Soviet Pavilion, Exposition Internationale des Arts Décoratifs et Industriels Modernes Paris 1925

Soviet Pavilion, Exposition Internationale des Arts Décoratifs et Industriels Modernes, Paris 1925.
Soviet Pavilion, Exposition Internationale des Arts Décoratifs et Industriels Modernes, Paris 1925. Credit: RIBA Collections

As the centenary of the Russian Revolution comes to a close, it seems fitting to focus on the great innovations that followed it in the field of architecture. Suprematism and constructivism brought their own revolution in the arts, and visionary architectural projects by El Lissitzky, Vladimir Tatlin and the Vesnin brothers brought the attention of the international community to the cultural ambitions of the young Soviet state.When the Soviet Pavilion was erected in the grounds of the Exposition Internationale des Arts Décoratifs et Industriels Modernes in Paris in 1925, it must have looked like a building from the future among all the Art Deco pavilions and street furniture.
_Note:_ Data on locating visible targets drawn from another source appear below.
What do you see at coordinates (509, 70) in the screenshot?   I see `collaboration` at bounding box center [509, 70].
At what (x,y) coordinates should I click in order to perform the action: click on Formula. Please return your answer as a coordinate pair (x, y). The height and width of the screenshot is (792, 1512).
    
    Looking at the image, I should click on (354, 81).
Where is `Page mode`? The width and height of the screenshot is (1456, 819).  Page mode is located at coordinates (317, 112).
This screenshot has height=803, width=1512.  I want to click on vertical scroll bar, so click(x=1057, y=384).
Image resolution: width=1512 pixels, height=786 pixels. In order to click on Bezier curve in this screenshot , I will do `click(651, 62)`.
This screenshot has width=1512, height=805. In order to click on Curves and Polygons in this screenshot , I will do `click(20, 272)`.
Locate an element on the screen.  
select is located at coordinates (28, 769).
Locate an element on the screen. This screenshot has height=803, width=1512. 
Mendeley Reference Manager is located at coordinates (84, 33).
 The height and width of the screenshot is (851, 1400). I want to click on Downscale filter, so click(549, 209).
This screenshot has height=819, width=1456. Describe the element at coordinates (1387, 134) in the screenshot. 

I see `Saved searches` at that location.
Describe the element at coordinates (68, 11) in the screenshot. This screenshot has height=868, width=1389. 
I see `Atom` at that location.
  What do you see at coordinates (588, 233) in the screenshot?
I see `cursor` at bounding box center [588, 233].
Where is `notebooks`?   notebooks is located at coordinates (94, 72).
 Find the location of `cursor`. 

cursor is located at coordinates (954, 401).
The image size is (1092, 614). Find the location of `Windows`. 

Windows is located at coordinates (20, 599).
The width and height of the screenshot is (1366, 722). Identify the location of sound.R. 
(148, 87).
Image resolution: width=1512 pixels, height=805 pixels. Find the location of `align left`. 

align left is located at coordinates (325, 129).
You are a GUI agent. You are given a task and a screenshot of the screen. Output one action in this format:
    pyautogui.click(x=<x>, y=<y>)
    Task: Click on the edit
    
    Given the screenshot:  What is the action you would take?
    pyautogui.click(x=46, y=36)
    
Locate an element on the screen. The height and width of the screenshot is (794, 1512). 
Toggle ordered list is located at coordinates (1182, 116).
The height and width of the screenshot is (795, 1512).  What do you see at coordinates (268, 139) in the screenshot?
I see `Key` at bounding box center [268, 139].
The structure was based on a dynamic composition of two glazed triangular volumes joined by a diagonal staircase which, in the words of its architect Konstantin Melnikov, ‘goes out to meet the crowds’. Thanks to the pavilion, Melnikov acquired instant international fame; during the course of the 1920s he went on to build other key projects of the Soviet avant-garde such as the Rusakov workers’ club and his own house in Moscow.